**WHAT THE TASK REQUIRES**.
Arrange the material from the line containing "Click the backup settings gear icon" through the end as a Markdown table with the columns No. and Line, one numbered row per line. Skip blank lines and leave out the pictures.

**EXERCISE DATA**.
———

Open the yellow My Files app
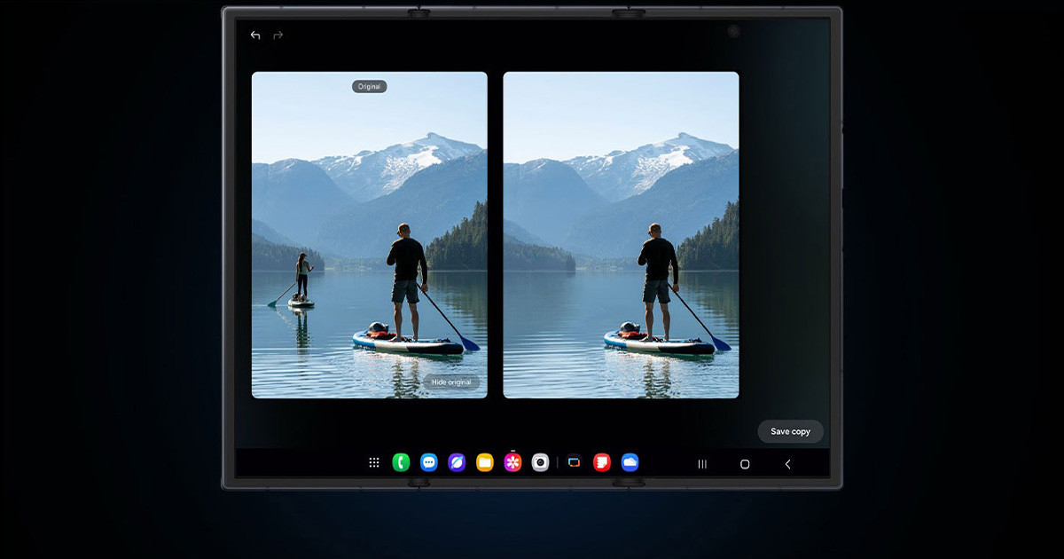tap(484, 462)
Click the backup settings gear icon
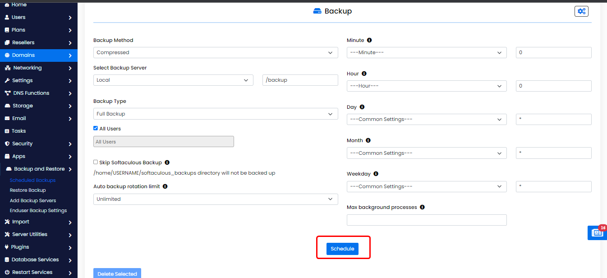607x278 pixels. click(x=581, y=11)
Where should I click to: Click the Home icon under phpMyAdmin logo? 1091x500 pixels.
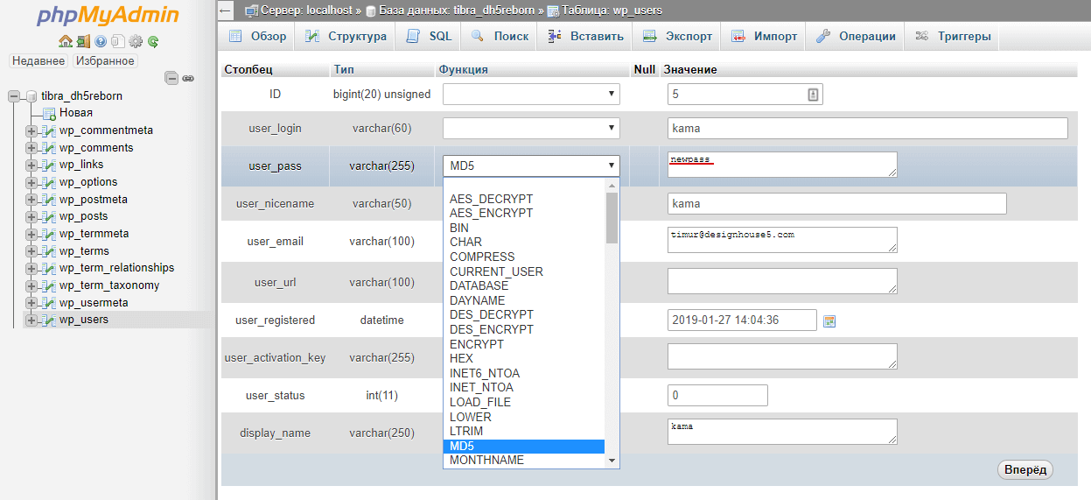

———

**TASK SOLUTION**.
| No. | Line |
|---|---|
| 1 | Click the backup settings gear icon |
| 2 | 607x278 pixels. click(x=581, y=11) |
| 3 | Where should I click to: Click the Home icon under phpMyAdmin logo? 1091x500 pixels. |